Bien entendu, leur présence nuit d’abord aux élèves qui comptent sur leurs enseignants pour apprendre et se développer. La compétence du prof est vue comme le critère le plus important de réussite dans la population québécoise. Mais il ne faut pas sous-estimer l’impact négatif d’un enseignant incompétent sur l’équipe-école dans son ensemble. Ses collègues qui se dévouent pour les jeunes doivent travailler d’autant plus fort, compenser les retards dus à un enseignement déficient, endurer un collègue qui ne souhaite pas s’améliorer, etc. Ça non plus, ce n’est pas facile.

C’est d’autant plus déplorable puisque ces rares individus dévalorisent toute la profession enseignante. On l’oublie peut-être, mais le titre de la publication de l’IEDM faisait justement référence à la valorisation de la profession enseignante, ce que les syndicats réclament depuis des années.

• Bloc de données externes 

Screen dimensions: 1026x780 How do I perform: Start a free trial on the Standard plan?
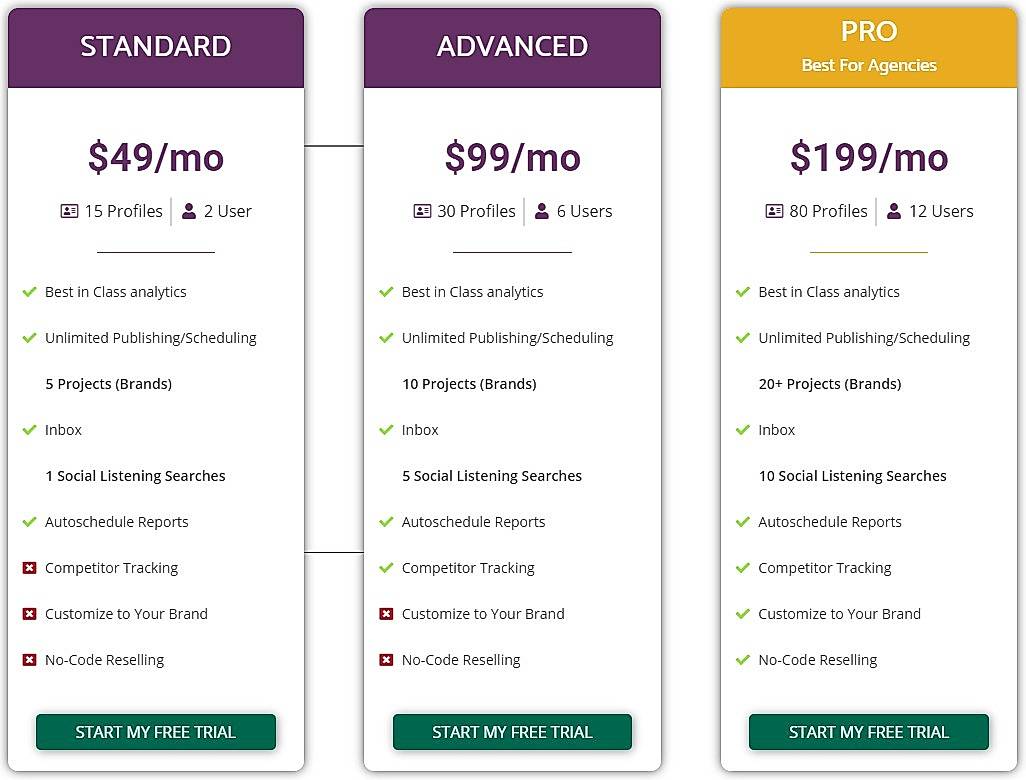point(155,732)
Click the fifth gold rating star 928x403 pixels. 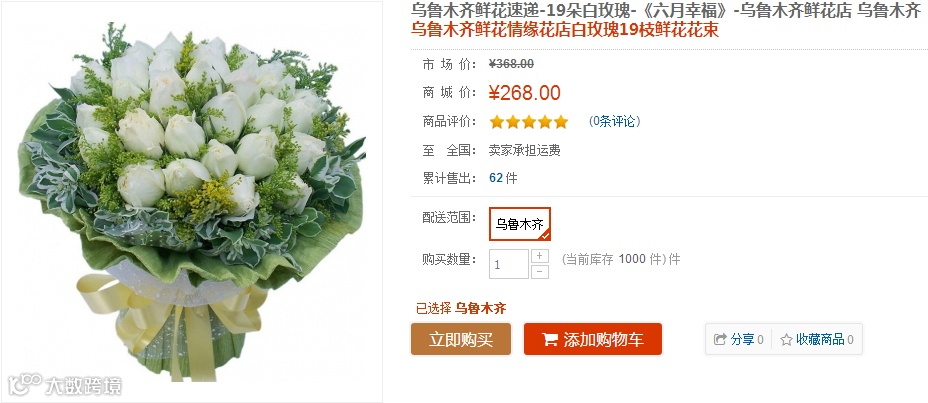pyautogui.click(x=560, y=122)
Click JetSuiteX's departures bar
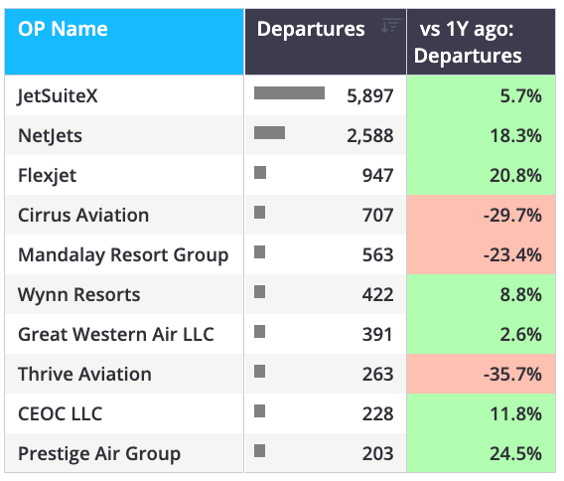Viewport: 564px width, 481px height. pyautogui.click(x=289, y=93)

Voilà, c’est dit : j’aime les enseignants. J’irais même plus loin pour dire que je respecte le travail des syndicats dans bien des cas, lorsque c’est une protection juste. D’ailleurs, je commets l’affirmation suivante : « les enseignants ont le droit d’être assistés et [il] est parfaitement normal et souhaitable qu’ils puissent faire appel à leurs syndicats pour les défendre dans les circonstances [d’un congédiement] ». Cette phrase est tirée de ma Note économique. Et je le pense pour vrai.

Ça n’excuse pas les exemples de syndicats belliqueux qui défendent l’indéfendable, mais il y a du bon aussi dans leur travail, notamment de défendre les enseignants contre l’arbitraire. Les directions d’école ne sont pas toutes parfaitement compétentes non plus. La dernière chose qu’on souhaite, c’est que les enseignants aient l’impression d’être soumis à des évaluations injustes ou biaisées.

Eh oui, que voulez-vous, je suis plus nuancé que l’image que m’accolent mes critiques. Et c’est sans doute un peu grâce à Gia, M. Labib, Nicole…

Youri Chassin est économiste et directeur de la recherche à l'Institut économique de Montréal. Il signe ce texte à titre personnel.